_課題内容:_
学習テキストで、話し手が診療所の8代目所長として派遣された年を答えよ。

---------- 学習テキスト

卒業後は、どちらで経験を積まれたのでしょう?

自治医科大学の卒業生には、9年間の「義務年限」というものが設けられます。出身都道府県の公的医療機関に一定期間、勤務することで学費の返還が免除されるんです。私は香川県立中央病院で2年間、初期研修を積み、その後は今はなき大内保健所や三豊総合病院、綾南町国保陶病院(現・綾川町国民健康保険陶病院)などで経験を重ねました。当時対応していたのは、今で言う「総合診療」。特定の分野にこだわらず、患者さんの健康問題を何でも診ていました。当診療所の8代目所長として派遣されたのは、まだ綾川町が綾上町と綾南町に分かれていた、1996年のことです。派遣される期間は大体が1年〜4年程度ですから、私もここまで長く所長を務めるとは思っていませんでした。就任の翌年に生まれた子どもも、すっかり大人になりましたよ。

患者さんの主訴を教えてください。

--------------------
---------- データ一覧

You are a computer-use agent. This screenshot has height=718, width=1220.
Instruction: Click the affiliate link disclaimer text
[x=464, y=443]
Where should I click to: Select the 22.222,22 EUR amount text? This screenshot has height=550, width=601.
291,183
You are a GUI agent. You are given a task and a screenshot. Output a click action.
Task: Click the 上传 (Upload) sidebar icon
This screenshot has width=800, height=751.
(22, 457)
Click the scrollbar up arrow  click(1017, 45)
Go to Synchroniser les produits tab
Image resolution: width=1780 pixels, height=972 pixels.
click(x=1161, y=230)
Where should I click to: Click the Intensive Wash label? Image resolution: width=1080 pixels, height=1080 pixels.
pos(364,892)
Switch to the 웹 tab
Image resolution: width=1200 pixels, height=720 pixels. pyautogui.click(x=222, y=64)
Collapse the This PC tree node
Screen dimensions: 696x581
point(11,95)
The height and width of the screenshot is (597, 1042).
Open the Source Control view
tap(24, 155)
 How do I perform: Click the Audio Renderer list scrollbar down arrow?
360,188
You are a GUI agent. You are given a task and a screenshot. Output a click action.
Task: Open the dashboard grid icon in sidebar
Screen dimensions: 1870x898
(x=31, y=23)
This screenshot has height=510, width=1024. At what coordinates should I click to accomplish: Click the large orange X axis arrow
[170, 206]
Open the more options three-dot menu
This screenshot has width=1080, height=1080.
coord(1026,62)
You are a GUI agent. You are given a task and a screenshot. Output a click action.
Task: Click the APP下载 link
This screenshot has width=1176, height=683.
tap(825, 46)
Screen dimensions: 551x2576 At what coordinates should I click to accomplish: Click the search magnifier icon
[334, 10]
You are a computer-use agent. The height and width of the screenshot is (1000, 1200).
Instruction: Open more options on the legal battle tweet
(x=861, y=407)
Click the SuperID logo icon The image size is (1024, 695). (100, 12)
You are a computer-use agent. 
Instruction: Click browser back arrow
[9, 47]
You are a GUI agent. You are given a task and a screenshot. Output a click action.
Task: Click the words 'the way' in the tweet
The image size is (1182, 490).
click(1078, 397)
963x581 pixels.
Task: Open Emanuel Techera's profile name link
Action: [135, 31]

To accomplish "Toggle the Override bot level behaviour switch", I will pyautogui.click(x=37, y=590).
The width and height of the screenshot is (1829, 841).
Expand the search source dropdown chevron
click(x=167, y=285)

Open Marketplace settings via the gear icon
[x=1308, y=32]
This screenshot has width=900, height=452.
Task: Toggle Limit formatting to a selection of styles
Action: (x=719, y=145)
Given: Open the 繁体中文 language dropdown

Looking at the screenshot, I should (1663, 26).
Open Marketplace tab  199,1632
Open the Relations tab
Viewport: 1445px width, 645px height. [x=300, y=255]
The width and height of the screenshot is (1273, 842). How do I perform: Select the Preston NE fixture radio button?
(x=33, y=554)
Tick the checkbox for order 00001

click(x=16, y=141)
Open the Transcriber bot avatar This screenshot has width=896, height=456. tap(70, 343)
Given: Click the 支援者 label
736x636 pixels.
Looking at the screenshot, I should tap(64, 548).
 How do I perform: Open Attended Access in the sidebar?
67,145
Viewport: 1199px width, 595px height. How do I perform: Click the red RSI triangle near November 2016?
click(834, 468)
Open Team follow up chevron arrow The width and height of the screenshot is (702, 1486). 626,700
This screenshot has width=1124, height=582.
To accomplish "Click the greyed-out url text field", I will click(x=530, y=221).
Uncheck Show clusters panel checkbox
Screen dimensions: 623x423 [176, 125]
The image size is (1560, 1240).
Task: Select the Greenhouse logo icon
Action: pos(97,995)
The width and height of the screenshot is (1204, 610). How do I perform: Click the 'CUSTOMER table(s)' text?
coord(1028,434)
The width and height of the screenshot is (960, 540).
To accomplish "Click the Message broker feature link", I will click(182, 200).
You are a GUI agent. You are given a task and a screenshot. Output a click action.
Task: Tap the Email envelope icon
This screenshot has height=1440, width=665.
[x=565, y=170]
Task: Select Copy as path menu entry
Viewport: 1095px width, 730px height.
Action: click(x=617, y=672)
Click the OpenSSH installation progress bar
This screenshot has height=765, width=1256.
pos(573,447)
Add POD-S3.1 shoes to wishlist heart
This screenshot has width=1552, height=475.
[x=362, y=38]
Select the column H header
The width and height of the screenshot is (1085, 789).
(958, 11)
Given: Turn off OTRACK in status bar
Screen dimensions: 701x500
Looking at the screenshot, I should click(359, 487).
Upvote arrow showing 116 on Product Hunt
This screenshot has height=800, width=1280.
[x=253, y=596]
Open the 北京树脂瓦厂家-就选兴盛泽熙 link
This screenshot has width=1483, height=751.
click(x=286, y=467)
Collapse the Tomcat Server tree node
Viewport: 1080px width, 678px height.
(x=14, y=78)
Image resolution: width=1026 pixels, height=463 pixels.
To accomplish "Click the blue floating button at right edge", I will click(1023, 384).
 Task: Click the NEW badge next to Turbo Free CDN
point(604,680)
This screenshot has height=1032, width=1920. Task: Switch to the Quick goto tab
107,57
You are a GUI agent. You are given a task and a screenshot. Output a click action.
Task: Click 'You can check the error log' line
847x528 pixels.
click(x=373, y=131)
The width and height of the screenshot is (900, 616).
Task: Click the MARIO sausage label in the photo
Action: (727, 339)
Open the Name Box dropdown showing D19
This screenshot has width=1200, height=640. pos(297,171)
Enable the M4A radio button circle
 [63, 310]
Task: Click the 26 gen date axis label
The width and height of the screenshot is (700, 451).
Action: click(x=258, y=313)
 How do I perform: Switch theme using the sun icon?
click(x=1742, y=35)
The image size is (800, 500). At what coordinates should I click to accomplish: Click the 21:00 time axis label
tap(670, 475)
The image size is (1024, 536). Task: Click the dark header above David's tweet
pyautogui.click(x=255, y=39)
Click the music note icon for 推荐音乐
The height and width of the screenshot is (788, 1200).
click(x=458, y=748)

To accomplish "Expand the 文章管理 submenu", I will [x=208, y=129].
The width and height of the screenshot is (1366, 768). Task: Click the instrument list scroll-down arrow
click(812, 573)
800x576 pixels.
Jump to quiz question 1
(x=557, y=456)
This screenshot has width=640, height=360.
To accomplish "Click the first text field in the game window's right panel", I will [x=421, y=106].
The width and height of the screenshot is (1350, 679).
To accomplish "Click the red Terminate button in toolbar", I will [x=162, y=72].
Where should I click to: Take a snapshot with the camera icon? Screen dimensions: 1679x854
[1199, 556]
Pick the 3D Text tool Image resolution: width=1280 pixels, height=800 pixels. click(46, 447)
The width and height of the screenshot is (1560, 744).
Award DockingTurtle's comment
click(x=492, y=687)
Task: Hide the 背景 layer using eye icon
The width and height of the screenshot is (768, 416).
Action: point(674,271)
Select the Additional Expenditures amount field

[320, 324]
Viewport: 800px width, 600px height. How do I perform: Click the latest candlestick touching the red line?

--------------------

_解答:_
1996年である。